§ Material to process
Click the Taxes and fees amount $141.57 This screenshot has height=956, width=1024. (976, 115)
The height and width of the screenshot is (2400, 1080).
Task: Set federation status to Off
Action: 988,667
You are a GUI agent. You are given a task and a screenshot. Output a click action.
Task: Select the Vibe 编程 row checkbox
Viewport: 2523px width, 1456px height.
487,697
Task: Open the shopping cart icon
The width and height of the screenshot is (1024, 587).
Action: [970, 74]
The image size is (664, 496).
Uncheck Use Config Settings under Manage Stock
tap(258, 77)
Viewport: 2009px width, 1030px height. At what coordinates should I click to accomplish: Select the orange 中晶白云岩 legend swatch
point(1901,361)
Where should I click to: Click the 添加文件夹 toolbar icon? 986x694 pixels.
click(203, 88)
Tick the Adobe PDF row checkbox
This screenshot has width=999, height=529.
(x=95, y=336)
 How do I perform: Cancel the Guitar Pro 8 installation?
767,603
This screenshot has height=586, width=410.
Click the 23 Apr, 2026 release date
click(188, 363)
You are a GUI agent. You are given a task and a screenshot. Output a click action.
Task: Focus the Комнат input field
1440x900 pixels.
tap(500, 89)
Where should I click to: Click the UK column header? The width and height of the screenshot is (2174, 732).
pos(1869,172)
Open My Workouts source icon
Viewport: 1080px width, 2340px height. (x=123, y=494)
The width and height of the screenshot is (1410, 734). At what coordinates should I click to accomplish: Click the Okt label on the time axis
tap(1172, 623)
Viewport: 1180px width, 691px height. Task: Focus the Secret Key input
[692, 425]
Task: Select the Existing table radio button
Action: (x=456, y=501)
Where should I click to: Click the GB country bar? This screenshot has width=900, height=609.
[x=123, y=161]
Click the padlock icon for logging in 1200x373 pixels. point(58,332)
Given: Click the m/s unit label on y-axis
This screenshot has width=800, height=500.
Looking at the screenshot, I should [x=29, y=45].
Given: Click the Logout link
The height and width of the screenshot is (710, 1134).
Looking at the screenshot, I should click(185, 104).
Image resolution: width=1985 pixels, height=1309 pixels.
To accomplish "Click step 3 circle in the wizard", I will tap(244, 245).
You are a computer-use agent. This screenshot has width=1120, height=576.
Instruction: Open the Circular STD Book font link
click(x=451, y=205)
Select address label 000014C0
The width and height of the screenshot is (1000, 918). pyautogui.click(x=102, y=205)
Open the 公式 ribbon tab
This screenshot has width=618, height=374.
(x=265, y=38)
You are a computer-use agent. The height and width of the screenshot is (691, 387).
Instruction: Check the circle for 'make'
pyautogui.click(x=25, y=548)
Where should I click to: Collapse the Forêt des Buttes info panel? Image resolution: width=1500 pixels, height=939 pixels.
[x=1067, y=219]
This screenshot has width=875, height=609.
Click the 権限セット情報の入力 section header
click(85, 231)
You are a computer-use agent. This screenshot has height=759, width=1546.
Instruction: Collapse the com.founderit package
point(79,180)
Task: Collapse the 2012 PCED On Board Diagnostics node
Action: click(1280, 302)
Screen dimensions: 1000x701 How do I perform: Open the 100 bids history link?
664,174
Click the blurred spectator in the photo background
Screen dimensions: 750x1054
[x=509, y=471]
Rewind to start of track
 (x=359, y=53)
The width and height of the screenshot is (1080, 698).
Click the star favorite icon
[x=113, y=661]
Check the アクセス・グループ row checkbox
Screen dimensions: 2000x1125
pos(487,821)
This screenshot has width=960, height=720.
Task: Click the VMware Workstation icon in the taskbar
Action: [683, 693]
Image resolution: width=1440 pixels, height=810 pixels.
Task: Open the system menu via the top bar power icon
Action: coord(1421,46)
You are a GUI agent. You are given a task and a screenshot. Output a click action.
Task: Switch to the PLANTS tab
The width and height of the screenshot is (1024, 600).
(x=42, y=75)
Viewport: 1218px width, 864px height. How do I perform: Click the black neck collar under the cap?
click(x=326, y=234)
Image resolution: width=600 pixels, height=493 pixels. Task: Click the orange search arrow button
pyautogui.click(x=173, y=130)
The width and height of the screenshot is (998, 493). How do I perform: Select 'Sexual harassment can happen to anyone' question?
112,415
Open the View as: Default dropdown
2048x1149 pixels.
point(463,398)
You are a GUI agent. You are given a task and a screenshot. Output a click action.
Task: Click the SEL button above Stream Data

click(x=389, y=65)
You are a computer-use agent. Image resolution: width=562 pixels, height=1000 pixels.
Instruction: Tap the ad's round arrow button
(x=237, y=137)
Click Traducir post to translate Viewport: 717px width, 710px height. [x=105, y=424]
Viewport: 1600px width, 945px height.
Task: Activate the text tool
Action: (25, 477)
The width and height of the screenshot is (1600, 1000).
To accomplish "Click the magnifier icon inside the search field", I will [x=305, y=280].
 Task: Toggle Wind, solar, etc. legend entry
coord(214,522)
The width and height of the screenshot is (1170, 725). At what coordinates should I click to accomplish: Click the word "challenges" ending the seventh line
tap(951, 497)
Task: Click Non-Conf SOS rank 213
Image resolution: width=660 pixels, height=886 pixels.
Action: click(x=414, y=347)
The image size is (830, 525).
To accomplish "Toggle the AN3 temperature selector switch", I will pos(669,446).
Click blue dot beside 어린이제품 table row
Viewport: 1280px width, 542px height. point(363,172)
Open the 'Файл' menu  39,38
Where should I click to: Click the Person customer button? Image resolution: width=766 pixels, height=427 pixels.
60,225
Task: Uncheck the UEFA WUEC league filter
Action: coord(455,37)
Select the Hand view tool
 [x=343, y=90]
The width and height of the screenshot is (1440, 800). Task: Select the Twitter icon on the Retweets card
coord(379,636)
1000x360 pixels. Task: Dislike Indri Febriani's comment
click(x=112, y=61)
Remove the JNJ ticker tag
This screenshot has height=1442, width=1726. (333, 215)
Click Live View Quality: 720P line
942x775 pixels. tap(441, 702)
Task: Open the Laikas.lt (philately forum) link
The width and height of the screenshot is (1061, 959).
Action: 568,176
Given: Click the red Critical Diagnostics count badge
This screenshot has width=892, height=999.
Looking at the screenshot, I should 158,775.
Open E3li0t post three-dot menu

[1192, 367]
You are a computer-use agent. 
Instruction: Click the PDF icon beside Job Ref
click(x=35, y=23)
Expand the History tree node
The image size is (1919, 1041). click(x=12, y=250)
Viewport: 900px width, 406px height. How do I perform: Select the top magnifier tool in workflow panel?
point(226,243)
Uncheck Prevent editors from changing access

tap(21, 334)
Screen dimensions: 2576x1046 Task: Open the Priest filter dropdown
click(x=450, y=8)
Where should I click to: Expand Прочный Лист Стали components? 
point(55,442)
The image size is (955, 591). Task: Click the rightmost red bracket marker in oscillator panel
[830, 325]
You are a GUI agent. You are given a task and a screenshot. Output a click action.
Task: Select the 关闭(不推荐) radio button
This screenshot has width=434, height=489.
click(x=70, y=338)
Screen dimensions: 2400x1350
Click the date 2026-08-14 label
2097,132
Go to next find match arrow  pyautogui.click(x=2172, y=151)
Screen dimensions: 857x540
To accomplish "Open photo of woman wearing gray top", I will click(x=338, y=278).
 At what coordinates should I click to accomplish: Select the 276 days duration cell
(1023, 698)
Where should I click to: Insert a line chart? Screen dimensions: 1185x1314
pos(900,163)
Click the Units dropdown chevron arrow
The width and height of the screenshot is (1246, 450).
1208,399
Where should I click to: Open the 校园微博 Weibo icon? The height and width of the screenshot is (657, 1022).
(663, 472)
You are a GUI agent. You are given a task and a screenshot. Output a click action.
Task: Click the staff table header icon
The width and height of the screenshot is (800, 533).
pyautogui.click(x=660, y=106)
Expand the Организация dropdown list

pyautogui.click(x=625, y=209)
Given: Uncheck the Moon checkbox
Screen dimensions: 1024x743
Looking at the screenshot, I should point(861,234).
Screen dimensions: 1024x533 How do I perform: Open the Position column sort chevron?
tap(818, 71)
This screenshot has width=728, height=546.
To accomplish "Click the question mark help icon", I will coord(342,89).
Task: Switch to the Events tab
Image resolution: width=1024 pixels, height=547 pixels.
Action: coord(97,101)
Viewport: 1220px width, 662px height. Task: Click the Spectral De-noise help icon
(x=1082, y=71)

§ Requirements
Copy the data above word for word, from the line with "Open the 'Файл'" to the line with "[x=343, y=90]", both lines included.

§ Task answer
Open the 'Файл' menu  39,38
Where should I click to: Click the Person customer button? Image resolution: width=766 pixels, height=427 pixels.
60,225
Task: Uncheck the UEFA WUEC league filter
Action: coord(455,37)
Select the Hand view tool
 [x=343, y=90]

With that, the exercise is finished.